SCHEDULES

[F1SCHEDULE 3N.I.RULES FOR VALUING POLICIES AND LIABILITIES

F1Rep. with saving, 1973 c. 58; 1976 NI 3; 1980 c. 25

Life PoliciesN.I.

1(1)The value of a life policy shall be the difference between the present value of the reversion in the sum assured according to the contingency upon which it is payable, including any bonus or addition thereto made before the commencement of the winding up, and the present value of the future annual premiums.N.I.

(2)In calculating such present values interest shall be assumed at such rate, and the rate of mortality according to such tables, as the court may direct.

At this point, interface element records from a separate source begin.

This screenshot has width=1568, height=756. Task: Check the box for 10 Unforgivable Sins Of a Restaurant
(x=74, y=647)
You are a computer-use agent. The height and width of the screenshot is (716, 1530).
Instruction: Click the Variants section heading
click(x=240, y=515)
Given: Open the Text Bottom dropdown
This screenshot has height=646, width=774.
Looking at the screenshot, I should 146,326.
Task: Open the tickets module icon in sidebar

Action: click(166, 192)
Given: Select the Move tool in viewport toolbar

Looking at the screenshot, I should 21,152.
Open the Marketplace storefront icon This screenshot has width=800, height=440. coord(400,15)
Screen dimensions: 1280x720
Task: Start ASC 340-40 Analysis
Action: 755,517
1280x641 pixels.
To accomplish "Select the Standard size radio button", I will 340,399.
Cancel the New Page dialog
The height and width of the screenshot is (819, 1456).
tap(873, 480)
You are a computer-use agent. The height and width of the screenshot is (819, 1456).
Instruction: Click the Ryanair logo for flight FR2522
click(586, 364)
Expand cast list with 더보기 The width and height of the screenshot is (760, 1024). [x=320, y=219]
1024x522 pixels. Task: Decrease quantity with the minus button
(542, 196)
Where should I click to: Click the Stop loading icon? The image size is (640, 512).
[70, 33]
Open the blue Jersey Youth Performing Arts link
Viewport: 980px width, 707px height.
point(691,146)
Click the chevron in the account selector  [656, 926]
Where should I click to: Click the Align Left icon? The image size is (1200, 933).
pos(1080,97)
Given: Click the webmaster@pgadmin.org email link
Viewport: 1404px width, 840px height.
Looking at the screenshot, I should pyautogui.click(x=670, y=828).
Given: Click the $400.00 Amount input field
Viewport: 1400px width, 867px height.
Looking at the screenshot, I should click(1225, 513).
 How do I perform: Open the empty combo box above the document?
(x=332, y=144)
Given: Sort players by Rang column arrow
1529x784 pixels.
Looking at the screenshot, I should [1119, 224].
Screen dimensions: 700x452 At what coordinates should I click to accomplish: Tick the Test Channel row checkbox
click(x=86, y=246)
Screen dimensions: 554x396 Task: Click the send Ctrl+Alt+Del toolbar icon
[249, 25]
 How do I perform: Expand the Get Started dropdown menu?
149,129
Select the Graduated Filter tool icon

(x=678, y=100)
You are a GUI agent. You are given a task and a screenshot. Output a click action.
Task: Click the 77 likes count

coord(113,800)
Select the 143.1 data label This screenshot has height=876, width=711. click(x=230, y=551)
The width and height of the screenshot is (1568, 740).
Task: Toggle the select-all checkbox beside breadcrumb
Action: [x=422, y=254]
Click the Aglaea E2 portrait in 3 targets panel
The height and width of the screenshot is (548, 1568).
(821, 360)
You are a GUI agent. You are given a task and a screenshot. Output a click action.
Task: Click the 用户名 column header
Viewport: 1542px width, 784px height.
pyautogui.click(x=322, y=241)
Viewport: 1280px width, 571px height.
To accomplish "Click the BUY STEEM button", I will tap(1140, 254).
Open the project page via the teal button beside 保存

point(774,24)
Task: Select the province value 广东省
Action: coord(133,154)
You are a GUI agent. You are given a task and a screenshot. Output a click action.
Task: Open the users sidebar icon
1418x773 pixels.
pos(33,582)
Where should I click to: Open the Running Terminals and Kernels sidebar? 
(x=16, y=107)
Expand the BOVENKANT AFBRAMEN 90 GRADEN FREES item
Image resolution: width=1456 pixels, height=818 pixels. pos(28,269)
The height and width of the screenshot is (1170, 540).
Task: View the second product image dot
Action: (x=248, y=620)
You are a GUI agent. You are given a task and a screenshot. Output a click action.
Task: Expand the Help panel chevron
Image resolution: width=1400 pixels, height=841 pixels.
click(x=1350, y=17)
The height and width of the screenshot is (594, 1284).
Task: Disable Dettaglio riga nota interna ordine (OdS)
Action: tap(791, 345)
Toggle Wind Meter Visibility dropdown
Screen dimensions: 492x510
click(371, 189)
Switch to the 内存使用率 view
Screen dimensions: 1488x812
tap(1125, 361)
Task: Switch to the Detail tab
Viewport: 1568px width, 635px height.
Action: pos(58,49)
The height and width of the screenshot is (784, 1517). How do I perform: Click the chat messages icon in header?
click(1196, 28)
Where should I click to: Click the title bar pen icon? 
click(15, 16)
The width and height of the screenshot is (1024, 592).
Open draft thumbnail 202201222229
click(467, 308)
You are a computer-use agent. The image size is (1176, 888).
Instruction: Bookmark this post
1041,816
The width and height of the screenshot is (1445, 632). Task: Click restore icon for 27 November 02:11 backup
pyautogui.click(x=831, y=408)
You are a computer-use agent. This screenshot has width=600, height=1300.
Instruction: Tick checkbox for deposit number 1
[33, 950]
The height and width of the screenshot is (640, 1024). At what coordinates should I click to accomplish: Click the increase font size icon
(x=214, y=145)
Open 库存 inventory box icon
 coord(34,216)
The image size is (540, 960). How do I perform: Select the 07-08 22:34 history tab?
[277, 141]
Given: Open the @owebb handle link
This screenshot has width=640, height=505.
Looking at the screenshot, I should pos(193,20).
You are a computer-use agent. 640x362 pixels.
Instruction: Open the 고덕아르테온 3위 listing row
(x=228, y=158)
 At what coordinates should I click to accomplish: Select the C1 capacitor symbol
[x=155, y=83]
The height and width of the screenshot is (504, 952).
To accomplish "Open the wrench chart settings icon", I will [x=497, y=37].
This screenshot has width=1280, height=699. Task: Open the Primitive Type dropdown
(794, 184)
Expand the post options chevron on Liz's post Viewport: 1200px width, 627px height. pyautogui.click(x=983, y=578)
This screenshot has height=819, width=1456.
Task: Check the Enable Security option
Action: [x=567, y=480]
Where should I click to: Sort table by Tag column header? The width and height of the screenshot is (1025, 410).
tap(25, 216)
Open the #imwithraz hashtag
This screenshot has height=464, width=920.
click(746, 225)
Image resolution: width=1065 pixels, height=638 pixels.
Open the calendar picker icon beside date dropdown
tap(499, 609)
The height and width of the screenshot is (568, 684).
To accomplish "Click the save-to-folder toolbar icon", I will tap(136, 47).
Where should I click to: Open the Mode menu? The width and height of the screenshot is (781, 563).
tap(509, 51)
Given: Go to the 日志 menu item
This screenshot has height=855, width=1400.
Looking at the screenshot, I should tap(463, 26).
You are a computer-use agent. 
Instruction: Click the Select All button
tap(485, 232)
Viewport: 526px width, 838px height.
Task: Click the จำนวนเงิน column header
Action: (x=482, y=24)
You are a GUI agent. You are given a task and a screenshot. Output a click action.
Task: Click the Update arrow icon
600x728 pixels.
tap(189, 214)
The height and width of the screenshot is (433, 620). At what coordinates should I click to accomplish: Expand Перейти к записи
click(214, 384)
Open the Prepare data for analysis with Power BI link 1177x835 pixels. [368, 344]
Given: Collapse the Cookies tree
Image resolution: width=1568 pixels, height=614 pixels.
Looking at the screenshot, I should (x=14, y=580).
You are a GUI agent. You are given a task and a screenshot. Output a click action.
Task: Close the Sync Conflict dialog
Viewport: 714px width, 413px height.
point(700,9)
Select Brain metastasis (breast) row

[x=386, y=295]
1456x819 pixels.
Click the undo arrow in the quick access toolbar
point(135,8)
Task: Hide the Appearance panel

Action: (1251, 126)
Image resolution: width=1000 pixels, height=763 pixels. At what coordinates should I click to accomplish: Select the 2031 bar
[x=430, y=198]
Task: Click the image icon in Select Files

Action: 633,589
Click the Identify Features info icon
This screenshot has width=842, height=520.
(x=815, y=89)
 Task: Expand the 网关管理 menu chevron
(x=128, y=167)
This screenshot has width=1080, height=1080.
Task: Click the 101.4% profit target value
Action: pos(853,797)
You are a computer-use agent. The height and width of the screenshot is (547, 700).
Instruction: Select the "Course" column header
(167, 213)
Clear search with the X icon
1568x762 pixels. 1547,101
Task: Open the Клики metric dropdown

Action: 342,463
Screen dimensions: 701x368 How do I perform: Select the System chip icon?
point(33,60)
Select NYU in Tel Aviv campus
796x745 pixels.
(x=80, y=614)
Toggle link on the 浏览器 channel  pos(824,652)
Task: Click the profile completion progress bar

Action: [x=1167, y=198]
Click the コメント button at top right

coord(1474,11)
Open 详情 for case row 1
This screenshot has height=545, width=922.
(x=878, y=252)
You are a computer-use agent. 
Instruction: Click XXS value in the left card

(3)The premium to be calculated shall be such premium as according to the said rate of interest and rate of mortality is sufficient to provide for the risk incurred by the office in issuing the policy, exclusive of any addition thereto for office expenses and other charges.

N.I.Annuities

2N.I.An annuity shall be valued according to the tables used by the company which granted the annuity at the time of granting it, or, where those tables cannot be ascertained or adopted to the satisfaction of the court, according to such rate of interest and table of mortality as the court may direct.

N.I.Capital redemption policies

3(1)The value of a capital redemption policy shall be the difference between the present value of the sum assured according to the date at which it is payable, including any bonus or addition thereto made before the commencement of the winding up, and the present value of the future annual premiums.N.I.

(2)In calculating such present values, interest shall be assumed at such rate as the court may direct.

(3)The premium to be calculated shall be such premium as, according to the said rate of interest, is sufficient to provide for the sum assured by the policy, exclusive of any addition thereto for office expenses and other charges.